Türkiye’de belediye şirketlerinde "işçi" olmak artık bambaşka bir yetenek istiyor:

Güreş tutacaksın, gol atacaksın, madalya takacaksın.

Çöp mü toplayacaksın?

Yok artık, o işi gerçekten çalışan işçilere bırakacaksın.

Adı işçi, hayatı şampiyon.

Üzerinde işçi yeleği değil, belediyenin gururunu taşıyan forma var.

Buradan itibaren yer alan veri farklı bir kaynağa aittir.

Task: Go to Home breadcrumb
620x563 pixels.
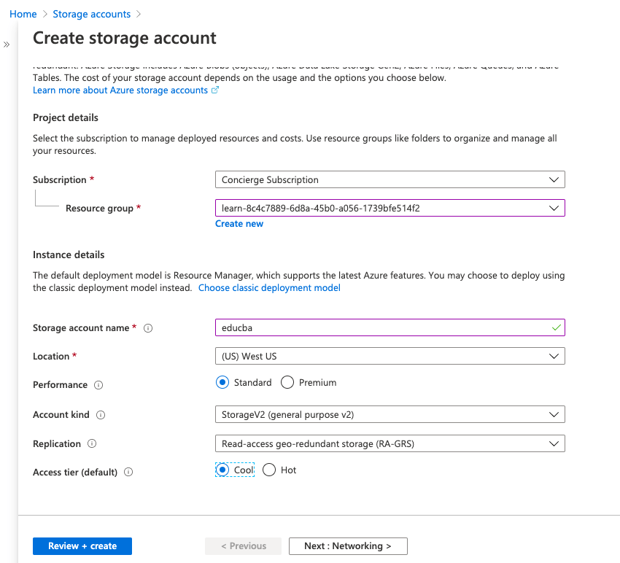Action: tap(23, 14)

Minderde ter dökerken belediye başkanı gururla poz verir, kadroya girdiğin günkü maaş bordrosu da arka cebinde kalır.

Ne güzel dünya!

Seçim yaklaşınca “Şanlı pehlivanımız”, “Belediyemizin kahraman futbolcusu” diye lanse edilirler.

Sonra bir bakarsın:

Belediyede kağıt üzerinde inşaat işçisi, gerçekte Avrupa şampiyonu.

Bunlara “sporcu işçi” demek bile iltifat.

Aslında tam tabiriyle: Belediyenin Altın Çocuğu!

Kazansan da kaybetsen de bordroda yerin hazır, maaşın garantide.

İşte gerçek şampiyonluk bu.

Bu düzende adalet mi?

Bordronun sol üst köşesine not düşülmüş:

“Yalnızca madalya sahiplerine.”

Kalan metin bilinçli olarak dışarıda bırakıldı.